日本の繊維業界が世界の花形産業だった自動車産業の前の昭和の30年代40年代の時代というのは、繊維業界に9割以上の労働者が努めていると言われた。製造したものは国内だけでなく海外にも輸出され世界の脅威となったのである。1ドルが360円での固定相場の時代で、作れば世界中に日本の糸から織物、洋服などの繊維製品が飛ぶように売れていった。この20年の中国のように。

日本製品が最高級品だったかというと、安くて高品質というイメージで、ボリュームゾーンをしっかりと押さえていて、織物工場でも数千メートルの注文というのが普通に動いていて、そういうボリュームゾーンの生産というのは効率化が可能で、単純かつ大きなお金を動かしやすかった。

日本のバブル期というのは、ヨーロッパやアメリカが不景気で、日本が良い材料などを独り占めのように使い始めて高級志向が加速した。林与に眠っている1970年代初めころに手に入れた3種類のアイリッシュリネンも当時一番良い糸と呼ばれていたリネン糸で、1ドル360円時代であっても世界一よい材料を買って使おうとするような意気込みとそれが可能な背景があった。
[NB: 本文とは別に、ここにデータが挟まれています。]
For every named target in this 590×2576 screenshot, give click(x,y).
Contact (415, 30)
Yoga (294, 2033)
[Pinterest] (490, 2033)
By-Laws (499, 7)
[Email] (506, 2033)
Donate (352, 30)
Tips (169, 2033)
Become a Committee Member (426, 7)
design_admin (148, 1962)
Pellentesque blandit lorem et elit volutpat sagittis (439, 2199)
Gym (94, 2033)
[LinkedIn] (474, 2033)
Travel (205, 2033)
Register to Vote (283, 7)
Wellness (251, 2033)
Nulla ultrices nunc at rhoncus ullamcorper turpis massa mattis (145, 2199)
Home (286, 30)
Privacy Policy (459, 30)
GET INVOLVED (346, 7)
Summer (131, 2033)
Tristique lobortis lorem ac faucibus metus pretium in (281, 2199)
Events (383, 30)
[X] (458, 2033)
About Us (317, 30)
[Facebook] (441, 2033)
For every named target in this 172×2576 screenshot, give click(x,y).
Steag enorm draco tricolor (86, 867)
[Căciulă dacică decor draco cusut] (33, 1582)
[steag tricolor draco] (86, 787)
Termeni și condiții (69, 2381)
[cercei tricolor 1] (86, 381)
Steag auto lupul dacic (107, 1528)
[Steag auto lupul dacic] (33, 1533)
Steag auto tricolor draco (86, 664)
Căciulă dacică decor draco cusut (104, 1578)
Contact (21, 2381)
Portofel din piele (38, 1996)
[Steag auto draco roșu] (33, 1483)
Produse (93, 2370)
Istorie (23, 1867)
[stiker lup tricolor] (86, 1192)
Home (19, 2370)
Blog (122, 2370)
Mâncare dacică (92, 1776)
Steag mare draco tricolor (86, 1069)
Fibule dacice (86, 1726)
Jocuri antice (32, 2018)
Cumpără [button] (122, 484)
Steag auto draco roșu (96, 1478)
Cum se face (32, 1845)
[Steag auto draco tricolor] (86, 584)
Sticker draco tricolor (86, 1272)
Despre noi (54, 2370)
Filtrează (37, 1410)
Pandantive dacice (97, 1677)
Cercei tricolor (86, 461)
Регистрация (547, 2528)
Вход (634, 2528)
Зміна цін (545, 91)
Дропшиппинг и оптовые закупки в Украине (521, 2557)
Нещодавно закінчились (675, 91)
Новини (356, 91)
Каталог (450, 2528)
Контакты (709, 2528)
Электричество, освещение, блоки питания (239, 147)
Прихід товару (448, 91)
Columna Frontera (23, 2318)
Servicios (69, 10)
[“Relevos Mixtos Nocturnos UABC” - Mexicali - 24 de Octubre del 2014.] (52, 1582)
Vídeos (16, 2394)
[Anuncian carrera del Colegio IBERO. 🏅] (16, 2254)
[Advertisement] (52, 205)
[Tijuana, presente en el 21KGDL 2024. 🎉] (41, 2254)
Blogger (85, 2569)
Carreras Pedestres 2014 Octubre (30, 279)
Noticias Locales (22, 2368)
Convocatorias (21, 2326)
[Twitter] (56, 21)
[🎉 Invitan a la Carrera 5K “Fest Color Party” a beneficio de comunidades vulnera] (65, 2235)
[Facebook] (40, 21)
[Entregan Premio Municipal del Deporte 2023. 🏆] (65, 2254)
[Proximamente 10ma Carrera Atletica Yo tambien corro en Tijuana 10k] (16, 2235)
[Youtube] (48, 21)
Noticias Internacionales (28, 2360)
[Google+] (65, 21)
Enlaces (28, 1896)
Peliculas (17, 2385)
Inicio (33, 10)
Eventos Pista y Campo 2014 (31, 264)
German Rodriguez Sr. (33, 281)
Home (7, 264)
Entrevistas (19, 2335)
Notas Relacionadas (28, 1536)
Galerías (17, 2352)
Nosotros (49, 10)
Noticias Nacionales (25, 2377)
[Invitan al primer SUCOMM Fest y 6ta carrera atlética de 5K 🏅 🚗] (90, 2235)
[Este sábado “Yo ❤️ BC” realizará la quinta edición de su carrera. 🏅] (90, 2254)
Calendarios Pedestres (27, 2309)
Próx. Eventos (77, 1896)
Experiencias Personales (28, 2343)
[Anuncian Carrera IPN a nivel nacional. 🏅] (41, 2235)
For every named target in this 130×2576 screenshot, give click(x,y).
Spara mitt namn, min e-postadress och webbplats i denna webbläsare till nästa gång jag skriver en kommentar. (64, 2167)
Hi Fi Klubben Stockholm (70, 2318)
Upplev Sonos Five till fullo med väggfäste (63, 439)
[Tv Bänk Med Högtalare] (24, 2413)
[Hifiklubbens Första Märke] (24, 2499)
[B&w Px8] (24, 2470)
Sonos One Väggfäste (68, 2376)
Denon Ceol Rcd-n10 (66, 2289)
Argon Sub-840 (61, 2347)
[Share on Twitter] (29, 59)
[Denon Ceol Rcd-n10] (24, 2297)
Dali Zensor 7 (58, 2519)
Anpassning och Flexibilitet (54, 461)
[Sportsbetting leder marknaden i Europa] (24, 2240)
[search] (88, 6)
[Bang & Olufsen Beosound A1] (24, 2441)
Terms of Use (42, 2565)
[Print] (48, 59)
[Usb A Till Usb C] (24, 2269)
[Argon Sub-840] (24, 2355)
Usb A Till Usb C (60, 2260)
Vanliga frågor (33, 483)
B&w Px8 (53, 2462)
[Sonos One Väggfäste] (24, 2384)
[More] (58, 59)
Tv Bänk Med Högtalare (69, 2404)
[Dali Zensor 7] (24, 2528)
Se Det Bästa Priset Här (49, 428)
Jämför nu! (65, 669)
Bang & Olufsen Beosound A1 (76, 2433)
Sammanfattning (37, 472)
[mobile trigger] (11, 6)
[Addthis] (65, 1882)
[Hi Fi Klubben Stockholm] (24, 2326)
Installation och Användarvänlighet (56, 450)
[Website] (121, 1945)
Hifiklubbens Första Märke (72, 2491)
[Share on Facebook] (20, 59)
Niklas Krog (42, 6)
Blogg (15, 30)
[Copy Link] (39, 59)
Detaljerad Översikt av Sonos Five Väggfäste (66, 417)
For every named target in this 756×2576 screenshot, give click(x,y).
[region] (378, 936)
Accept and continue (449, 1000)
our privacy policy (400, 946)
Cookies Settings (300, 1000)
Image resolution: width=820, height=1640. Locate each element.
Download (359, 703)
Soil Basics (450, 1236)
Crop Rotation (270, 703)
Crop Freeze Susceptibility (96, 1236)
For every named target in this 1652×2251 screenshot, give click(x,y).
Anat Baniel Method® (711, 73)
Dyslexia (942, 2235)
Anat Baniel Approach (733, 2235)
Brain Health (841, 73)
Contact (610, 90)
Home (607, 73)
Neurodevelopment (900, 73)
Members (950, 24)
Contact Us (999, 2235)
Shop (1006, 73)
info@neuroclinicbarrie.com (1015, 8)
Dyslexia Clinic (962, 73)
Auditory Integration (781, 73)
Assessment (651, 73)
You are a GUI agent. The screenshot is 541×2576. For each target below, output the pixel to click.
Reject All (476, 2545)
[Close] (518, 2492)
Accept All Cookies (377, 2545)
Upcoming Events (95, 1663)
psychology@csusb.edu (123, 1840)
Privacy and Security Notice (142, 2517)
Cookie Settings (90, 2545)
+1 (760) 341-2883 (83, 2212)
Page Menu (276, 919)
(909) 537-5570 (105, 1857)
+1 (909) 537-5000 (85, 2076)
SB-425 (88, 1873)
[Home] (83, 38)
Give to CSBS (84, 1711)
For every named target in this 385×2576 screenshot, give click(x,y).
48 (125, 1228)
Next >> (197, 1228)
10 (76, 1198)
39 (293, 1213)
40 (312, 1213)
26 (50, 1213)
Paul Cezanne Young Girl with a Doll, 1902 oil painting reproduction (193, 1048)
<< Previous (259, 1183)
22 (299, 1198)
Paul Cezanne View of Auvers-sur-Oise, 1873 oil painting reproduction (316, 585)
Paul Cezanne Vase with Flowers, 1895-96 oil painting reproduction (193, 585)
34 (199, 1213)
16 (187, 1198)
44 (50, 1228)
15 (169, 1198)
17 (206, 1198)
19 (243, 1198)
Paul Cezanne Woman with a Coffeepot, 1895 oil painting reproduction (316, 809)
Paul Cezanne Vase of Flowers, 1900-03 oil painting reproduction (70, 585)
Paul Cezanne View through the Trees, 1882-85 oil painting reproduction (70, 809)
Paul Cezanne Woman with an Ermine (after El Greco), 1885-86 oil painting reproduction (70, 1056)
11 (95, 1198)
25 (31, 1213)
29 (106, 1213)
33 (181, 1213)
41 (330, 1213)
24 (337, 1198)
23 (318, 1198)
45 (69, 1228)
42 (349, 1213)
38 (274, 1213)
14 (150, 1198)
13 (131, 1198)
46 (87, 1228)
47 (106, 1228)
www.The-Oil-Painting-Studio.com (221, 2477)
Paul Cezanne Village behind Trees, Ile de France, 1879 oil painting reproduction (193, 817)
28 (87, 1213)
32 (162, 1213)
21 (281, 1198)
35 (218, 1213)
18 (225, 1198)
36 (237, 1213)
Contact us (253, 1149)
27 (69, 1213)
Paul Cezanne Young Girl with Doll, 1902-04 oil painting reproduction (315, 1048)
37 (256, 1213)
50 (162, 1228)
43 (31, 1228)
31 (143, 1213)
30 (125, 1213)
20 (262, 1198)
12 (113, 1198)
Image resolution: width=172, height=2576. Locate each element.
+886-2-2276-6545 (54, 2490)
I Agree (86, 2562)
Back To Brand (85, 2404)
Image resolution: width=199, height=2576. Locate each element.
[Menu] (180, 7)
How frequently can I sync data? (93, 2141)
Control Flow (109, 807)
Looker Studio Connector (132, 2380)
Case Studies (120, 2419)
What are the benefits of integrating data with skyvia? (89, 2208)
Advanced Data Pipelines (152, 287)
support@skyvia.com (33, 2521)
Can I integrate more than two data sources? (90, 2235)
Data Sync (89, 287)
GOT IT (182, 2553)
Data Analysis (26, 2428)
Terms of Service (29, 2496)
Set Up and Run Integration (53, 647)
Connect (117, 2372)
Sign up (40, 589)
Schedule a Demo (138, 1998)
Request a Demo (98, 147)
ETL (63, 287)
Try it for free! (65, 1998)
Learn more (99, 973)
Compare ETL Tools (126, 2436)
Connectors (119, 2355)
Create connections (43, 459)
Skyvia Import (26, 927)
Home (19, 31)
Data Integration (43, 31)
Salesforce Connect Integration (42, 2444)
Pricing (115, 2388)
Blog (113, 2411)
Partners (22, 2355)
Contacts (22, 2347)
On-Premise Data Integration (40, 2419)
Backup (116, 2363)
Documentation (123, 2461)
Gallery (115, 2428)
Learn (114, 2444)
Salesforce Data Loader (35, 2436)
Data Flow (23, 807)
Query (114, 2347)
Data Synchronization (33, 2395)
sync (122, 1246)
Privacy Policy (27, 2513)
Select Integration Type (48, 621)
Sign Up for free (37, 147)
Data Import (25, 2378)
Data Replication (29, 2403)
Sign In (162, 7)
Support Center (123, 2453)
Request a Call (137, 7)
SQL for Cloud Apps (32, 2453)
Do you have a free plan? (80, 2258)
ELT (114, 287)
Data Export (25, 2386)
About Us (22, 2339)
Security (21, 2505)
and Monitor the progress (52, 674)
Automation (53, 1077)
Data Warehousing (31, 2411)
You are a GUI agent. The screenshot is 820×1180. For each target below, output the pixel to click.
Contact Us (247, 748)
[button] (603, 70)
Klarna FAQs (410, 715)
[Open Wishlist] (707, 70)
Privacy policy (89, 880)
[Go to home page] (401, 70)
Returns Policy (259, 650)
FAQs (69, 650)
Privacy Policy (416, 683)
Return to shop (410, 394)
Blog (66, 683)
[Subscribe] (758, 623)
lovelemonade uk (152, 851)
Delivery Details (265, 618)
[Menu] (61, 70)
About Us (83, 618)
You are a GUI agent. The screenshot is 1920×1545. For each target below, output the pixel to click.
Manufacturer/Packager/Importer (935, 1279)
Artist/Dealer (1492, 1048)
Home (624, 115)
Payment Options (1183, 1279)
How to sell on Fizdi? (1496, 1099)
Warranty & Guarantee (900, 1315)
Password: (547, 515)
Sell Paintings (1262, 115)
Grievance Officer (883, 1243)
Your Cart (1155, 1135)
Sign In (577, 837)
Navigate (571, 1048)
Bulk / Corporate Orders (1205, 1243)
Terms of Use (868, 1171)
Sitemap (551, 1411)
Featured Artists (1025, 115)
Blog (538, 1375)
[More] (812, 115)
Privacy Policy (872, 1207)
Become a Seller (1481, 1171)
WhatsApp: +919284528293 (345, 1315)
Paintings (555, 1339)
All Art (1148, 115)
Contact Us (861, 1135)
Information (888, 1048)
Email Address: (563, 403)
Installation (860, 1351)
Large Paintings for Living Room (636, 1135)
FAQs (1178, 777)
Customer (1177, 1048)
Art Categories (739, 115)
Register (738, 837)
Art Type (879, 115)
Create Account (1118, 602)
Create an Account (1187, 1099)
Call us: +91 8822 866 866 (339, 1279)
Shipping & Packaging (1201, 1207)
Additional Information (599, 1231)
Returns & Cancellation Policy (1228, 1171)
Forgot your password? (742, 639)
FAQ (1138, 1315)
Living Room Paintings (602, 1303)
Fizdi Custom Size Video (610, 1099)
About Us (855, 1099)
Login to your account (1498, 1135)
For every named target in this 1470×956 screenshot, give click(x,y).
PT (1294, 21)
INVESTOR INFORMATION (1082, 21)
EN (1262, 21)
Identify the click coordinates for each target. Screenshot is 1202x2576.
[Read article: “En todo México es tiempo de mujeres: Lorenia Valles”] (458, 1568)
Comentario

着物世界からするとリネン糸というのはまだ安いという感覚があって、手織りの糸などは紡績のラミー糸でもバルクで買って、1kgが3万円とかいう糸を使っていたから、60年前で1kgの白い糸が3万円というような超高級な世界が日本にあった。昔の織物のほうが今の織物よりも糸などもきれいなのは当たり前といえば当たり前。

1ドルが360円で、加工貿易的に貯まったお金がどこに流れていったかというと土地や株やゴフル会員権、絵画、接待や飲み会。それらにお金を使うと、さらにお金が増えるという構造で、バブルは加速し、1989年12月29日の株価最高を記録したあと山一やサンヨー証券の破綻で崩壊を迎えた。そこから20年はデフレ不況で安いものしか売れない時代に突入、正社員雇用で年功序列型賃金制で高齢化し給料の高かった地場産業系の繊維業は苦戦し、国内も新興の大手のSPAが若い人たちを非正規雇用で需要に応じて柔軟に調整できる形で伸びていった。

バブル期というのは土地をもっている田舎の時代だったともいえ、繊維産業というのは製造業で田舎をベースとしているので、ものづくりで財を成した部分以上に、土地を担保にお金を借りればお金が増えるような土地神話のような国策と連動していたともいえる。昭和の時代の経営者の才覚というものはそういう国策に支えられていたようなところがあって、厳しい時代になって国策の方向性が変わったときにはまったく通用がしないものだったりもして、今まで普通にできてきたからそのままでもいつかうまくいくだろうという考えで経営者も労働者も変われないまま、周りはどんどんと変わって積極的に仕事を生み出して厳しい状況を乗り越えているのに、仕事はあって人がいてもできる人がないみたいな外の現実がみえないような閉じた世界があったりもする。外の世界がというのが、日本国内というよりも他の国との国際競争があることが見えていないと。